#### ENUNCIADO:
Transcreva, do texto sobre Angra 3, o trecho que vai de "Lycurgo citou o" até "anos de operação.".

═════ TEXTO APRESENTADO ═════

BRASÍLIA – O presidente da Eletronuclear, Raul Lycurgo, defendeu a conclusão célere das obras e a entrada em operação de Angra 3 no mais curto espaço de tempo possível. Disse, ainda, que “abandonar o projeto não sai de graça”, descrevendo um prejuízo multibilionário caso a escolha fosse essa. A declaração foi dada em entrevista exclusiva ao estúdio epbr, nesta quinta (11/6). Assista na íntegra acima.
Nos cálculos do presidente da estatal, seriam necessários ao menos R$ 14 bilhões para desistir de Angra 3. Seriam 9 bilhões em financiamentos – incluindo as multas e penalidades –, R$ 1,5 bilhão de devolução de incentivos fiscais, pois alguns equipamentos foram importados com o benefício especificamente para o projeto de infraestrutura.
“Quando você não entrega o projeto de infraestrutura, você é obrigado a devolver esse valor com essas penalidades todas”, disse Lycurgo, complementando que as rescisões dos contratos e respectivas penalidades representariam entre 3 e 3,5 bilhões de reais adicionais.
Não há consenso quanto ao valor para terminar o projeto, mas estima-se que ultrapasse os R$ 20 bilhões. Os valores mais precisos serão conhecidos após a finalização da análise do relatório do Banco Nacional de Desenvolvimento Econômico e Social (BNDES) pela Empresa de Pesquisa Energética (EPE) e pelo Ministério de Minas e Energia (MME).
“Esses 20 bilhões de reais vão ser pagos com financiamento de um pool de bancos, nacionais e internacionais. Ou seja, quem vai pagar esses 20 bilhões de reais para completar a obra vai ser, obviamente, a estruturação financeira desenhada pelo BNDES e a Eletronuclear produzindo energia durante. A gente vai pagar durante 16 a 20 anos essa dívida, entretanto, a usina vai continuar operando, quiçá, por mais 80 anos”, explicou.
Lycurgo citou o exemplo dos Estados Unidos, onde há usinas nucleares funcionando há 60 anos e que devem ter a vida útil prolongada por, pelo menos mais 20 anos. São unidades da Westinghouse, as mesmas que equipam Angra 1, que gera energia há 39 anos, e Angra 2, com 22 anos de operação.
Custo da tarifa
Uma das preocupações quanto às operações de Angra 3 é o preço da tarifa. No caso das outras duas usinas de Angra dos Reis, que já estão amortizadas, a tarifa é de R$ 355 por MWh, mostrando-se competitiva com relação a outras fontes térmicas, como no caso da geração a diesel, por exemplo.
O presidente da Eletronuclear é cauteloso ao falar do custo. Os valores recentemente associados à tarifa, entre R$ 700 e R$ 800, consideram, segundo Lycurgo, resolução do Conselho Nacional de Política Energética (CNPE) aprovada em 2018, na qual apenas atualiza-se a previsão da época R$ 480 a valores presentes.
Ele defende que outros fatores que não existiam em 2018 vão impactar positivamente na tarifa para o consumidor.
“Há um evento futuro e certo para ocorrer, que é a reforma tributária e vai trazer ganho para o consumidor. Isso tem vai fazer com que a tarifa tenha um degrau para baixo, da mesma forma o Renuclear”, comentou.

═════ DADOS APRESENTADOS ═════

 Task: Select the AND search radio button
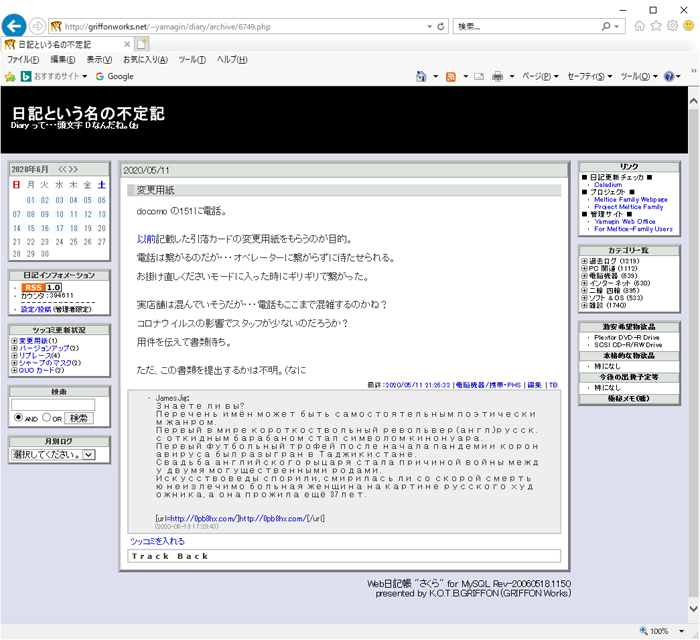(16, 418)
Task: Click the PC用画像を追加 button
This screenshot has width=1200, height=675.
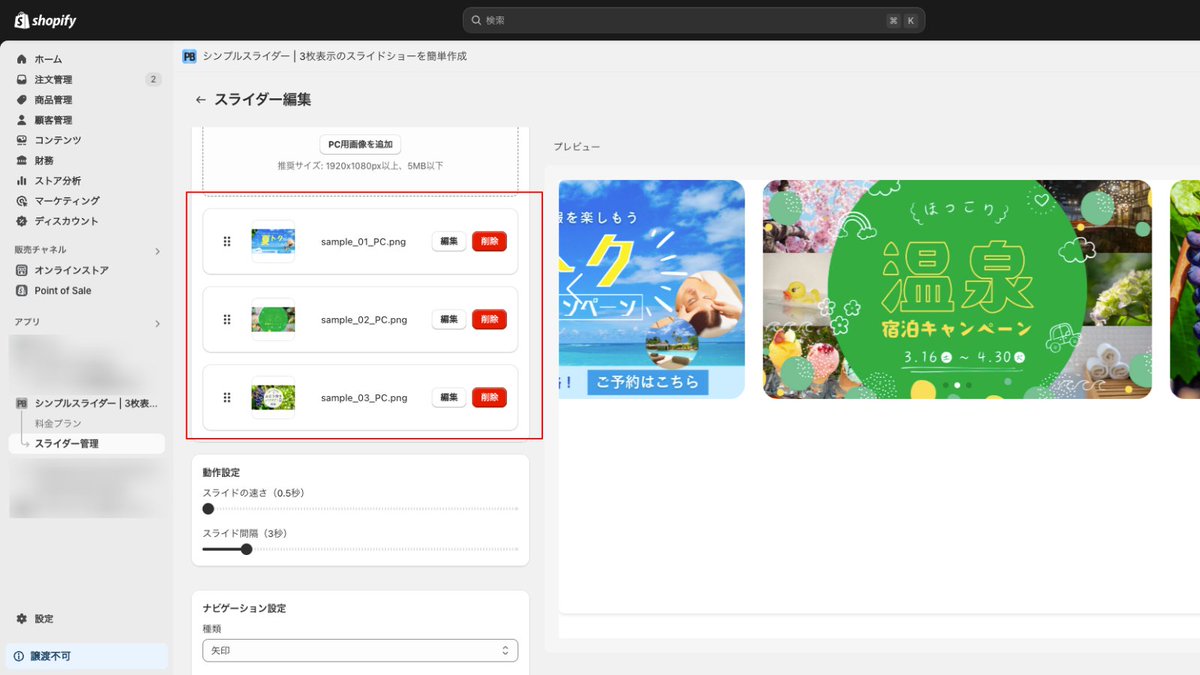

═════

#### RESPOSTA DO EXERCÍCIO:
Lycurgo citou o exemplo dos Estados Unidos, onde há usinas nucleares funcionando há 60 anos e que devem ter a vida útil prolongada por, pelo menos mais 20 anos. São unidades da Westinghouse, as mesmas que equipam Angra 1, que gera energia há 39 anos, e Angra 2, com 22 anos de operação.